La suite d’installations d’impression Redwire Regolith, comprenant l’installation de fabrication additive de Redwire et les têtes d’impression, les plaques et la matière première de simulation de régolithe lunaire qui sont lancées vers la Station spatiale internationale. Espace fil rouge

Lorsqu’un vaisseau cargo Northrop Grumman Cygnus est arrivé à la Station spatiale internationale (ISS) cette semaine, il transportait un équipement très spécial depuis la Terre : une imprimante 3D qui utilise la poussière de lune pour fabriquer un matériau solide.

La NASA teste le système d’impression de la société Redwire pour une utilisation dans ses prochaines missions lunaires Artemis, dans l’espoir d’utiliser le sol poussiéreux de la lune (techniquement connu sous le nom de régolithe) comme matière première pour l’impression. L’idée est d’utiliser des matériaux facilement disponibles sur la lune pour fabriquer ce qui est nécessaire au lieu d’avoir à transporter de nombreux équipements lourds depuis la Terre.

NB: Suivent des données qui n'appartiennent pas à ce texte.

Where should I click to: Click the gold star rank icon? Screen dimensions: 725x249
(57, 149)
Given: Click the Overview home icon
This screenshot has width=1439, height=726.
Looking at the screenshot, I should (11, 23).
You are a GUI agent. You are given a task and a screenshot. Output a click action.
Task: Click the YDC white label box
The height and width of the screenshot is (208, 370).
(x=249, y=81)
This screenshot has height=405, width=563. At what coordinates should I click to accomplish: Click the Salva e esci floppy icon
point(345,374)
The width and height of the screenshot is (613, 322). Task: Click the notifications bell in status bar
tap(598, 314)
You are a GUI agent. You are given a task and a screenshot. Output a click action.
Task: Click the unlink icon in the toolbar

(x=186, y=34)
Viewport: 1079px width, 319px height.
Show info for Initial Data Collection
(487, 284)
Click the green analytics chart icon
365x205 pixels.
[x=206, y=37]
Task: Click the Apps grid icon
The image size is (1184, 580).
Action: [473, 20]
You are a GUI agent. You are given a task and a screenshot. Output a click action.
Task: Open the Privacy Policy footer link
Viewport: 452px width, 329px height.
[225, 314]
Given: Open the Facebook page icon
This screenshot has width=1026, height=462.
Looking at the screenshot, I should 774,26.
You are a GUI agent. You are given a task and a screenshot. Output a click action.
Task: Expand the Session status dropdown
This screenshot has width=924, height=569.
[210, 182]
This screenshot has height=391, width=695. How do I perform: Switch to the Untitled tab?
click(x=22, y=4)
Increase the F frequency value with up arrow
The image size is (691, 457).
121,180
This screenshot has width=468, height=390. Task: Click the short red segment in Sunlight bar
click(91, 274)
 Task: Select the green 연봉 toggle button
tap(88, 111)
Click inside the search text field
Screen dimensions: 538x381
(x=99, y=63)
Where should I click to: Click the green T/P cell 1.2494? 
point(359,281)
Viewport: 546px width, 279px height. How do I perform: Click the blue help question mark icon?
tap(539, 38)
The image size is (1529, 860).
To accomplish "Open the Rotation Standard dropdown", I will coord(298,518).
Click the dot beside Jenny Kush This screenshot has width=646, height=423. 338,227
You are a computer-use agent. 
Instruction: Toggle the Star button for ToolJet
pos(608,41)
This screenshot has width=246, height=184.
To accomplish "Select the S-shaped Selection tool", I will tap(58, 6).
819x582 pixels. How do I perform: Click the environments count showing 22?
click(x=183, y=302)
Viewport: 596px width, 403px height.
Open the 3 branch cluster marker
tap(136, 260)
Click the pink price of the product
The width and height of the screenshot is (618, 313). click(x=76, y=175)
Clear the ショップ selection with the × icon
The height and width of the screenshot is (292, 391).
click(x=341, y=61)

Les ingénieurs réfléchissent depuis un certain temps à la manière d’imprimer en 3D à l’aide du régolithe lunaire et ont démontré le processus sur Terre. Mais envoyer une imprimante 3D dans l’environnement de microgravité de l’ISS pour des tests est une nouvelle étape importante dans la préparation de la technologie à l’utilisation. Les chercheurs veulent savoir si l’impression fonctionne sans gravité et quelle sera la résistance du matériau imprimé.

L’imprimante fonctionne à l’aide d’un simulateur de lune, c’est-à-dire un composé fabriqué par l’homme d’un matériau chimiquement similaire au régolithe lunaire, car les vrais échantillons de la lune sont si précieux et rares. Mais le simulateur doit être suffisamment proche du véritable matériau lunaire pour pouvoir être utilisé pour tester le matériel d’impression 3D. Le stimulant est utilisé comme matière première, traité et introduit dans l’imprimante pour être imprimé en pièces et formes utiles.

Redwire dit qu’en plus d’être utilisée pour de petits appareils et accessoires, cette approche pourrait éventuellement être utilisée pour imprimer des pièces plus grandes et plus complexes, telles que des aires d’atterrissage, des fondations, des routes et même des habitats lunaires pour les astronautes à l’intérieur.

Et les effets pourraient également aller au-delà de la gravité terrestre. La NASA dit qu’elle développe la technologie dans l’espoir qu’elle puisse éventuellement être utilisée sur d’autres planètes, comme pour des missions en équipage vers Mars, qui pourraient utiliser le sol poussiéreux de Mars pour imprimer en 3D des structures entières.